French national rail backs futuristic Hyperloop
Hyperloop One startup, intent on zipping people along at near-supersonic speeds in pressurized tubes, announced Tuesday that the French national rail company had joined its growing list of backers.
Hyperloop One said that it raised $80 million in fresh funding from an array of investors, including GE Ventures and France's SNCF.
"The overwhelming response we've had already confirms what we've always known, that Hyperloop One is at the forefront of a movement to solve one of the planet's most pressing problems," Hyperloop One co-founder Shervin Pishevar said.
"The brightest minds are coming together at the right time to eliminate the distances and borders that separate economies and cultures."
Pishevar and Brogan BamBrogan founded Hyperloop One, originally named Hyperloop Technologies, in 2013 to make real Elon Musk's well-researched vision of a lightning-fast transport system with the potential to transform how people live.

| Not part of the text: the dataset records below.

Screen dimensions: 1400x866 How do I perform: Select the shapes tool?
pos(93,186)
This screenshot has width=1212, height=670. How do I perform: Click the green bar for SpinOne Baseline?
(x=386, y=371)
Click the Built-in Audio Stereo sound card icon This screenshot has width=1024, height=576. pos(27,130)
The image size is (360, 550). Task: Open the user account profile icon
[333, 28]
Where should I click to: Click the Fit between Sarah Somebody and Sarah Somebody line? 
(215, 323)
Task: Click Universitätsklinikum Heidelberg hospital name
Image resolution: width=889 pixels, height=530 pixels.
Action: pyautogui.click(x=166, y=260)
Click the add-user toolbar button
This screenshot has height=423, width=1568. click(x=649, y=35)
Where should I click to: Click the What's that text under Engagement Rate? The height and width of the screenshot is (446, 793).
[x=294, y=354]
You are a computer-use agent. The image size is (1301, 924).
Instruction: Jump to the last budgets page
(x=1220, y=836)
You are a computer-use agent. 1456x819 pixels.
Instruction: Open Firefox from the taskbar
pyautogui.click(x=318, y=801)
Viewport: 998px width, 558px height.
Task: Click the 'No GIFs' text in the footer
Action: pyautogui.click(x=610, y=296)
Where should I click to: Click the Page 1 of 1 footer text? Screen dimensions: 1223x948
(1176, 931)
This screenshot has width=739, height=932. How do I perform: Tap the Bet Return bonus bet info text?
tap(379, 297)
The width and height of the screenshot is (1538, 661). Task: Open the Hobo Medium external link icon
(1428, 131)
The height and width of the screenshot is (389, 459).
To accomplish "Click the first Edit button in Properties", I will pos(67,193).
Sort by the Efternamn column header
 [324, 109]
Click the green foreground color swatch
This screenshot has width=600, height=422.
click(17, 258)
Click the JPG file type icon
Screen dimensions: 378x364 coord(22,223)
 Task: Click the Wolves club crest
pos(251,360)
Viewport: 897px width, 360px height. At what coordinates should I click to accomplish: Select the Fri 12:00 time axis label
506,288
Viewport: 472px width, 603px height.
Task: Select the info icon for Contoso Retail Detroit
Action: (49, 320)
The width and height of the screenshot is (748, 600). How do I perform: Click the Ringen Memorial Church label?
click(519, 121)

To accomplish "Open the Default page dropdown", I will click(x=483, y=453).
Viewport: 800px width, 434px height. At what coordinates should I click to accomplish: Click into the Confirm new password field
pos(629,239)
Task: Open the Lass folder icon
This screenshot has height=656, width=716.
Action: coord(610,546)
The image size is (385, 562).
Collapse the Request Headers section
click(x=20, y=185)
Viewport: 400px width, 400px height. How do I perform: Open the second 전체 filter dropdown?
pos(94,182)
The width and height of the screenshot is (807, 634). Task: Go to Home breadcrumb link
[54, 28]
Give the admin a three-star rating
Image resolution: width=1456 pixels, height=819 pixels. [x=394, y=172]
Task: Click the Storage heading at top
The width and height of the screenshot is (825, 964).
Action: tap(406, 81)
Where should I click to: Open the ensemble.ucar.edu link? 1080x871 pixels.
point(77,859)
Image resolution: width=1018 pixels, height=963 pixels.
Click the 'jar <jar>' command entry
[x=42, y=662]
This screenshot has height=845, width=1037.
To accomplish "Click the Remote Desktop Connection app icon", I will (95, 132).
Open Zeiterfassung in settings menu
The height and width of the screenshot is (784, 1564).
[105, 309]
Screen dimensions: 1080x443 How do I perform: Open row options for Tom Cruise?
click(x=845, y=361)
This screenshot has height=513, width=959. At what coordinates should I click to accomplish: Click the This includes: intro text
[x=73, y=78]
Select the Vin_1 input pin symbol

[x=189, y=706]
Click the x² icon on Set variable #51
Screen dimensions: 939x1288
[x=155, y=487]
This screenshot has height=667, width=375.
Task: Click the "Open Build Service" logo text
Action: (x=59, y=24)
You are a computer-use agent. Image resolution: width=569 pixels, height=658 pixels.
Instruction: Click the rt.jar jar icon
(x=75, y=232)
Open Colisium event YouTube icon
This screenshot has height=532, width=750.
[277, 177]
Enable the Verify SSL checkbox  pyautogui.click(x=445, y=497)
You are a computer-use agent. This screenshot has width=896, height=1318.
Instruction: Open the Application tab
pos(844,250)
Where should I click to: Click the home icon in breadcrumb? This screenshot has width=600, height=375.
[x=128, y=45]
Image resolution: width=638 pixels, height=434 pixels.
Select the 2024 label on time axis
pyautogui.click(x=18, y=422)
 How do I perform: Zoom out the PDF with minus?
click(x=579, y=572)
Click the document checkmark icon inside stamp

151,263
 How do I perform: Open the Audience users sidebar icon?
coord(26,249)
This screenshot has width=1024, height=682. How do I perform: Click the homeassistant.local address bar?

Musk outlined his futuristic idea in a paper released in 2013, challenging innovators to bring the dream to life.
Hyperloop One, one of the startups that picked up the gauntlet Musk threw down, plans a demonstration Wednesday in the desert outside Las Vegas to show what it has accomplished so far.
BamBrogan also promised a "full-scaled, full-speed" demo by the end of the year.
"It's not just a faster train; it is an absolute on-demand experience," he said during a presentation here late Tuesday.
"It leaves when you get there and goes directly to your destination."
He went on to playfully describe Hyperloop as having such a controlled environment that it would be "elevator smooth" as well as "pet friendly, kid friendly, grandma friendly."
Hyperloop One is so confident in the speed at which the project is moving that it announced a global challenge in which businesses, governments, citizens, academics and others can submit proposals for where the systems should be built.
"Just like an Olympics bidding process, we want to understand the great ideas in the world and then extract the best one," Hyperloop One chief executive Rob Lloyd said.
"So after we had our Kitty Hawk moment, we can start to transform the world."
Kitty Hawk moment
Late last year, Lloyd said in an online post that the team was working toward a "Kitty Hawk" moment in 2016. The Wright brothers made history with the first successful powered airplane flight just outside the North Carolina town of Kitty Hawk in 1903.
The post came with word of an agreement to use an industrial park in the city of North Las Vegas to conduct a Propulsion Open Air Test of the blazingly fast rail system.
Lloyd described it at the time as a very important step on the way to realizing Hyperloop One's full potential.
"Our 'Kitty Hawk' moment refers to our first full system, full scale, full speed test," he said.
"This will be over two miles of tube with a controlled environment and inside that tube we will levitate a pod and accelerate it to over 700 miles (1,125 kilometers) per hour."
Hyperloop One boasted of a growing network of collaborators interested in seeing the technology succeed and using it to revolutionize the way people and cargo get around.
Lloyd envisioned a day when factories could crank out goods on demand to have them quickly transported to far-off locations, then perhaps even delivered in autonomous vehicles.
He was also looking forward to a time when painfully congested commuter traffic would be little more than a story from a time gone by.
"I think this is going to change human behavior," AECOM multi-national engineering firm new ventures vice president Andrew Liu said while taking part in an onstage exchange between some of those lending expertise to Hyperloop One.
"I believe it will do to the physical world what the Internet did to the digital world... My son may never know what a long-distance relationship is because 300 or 400 miles will be a 20 minute commute."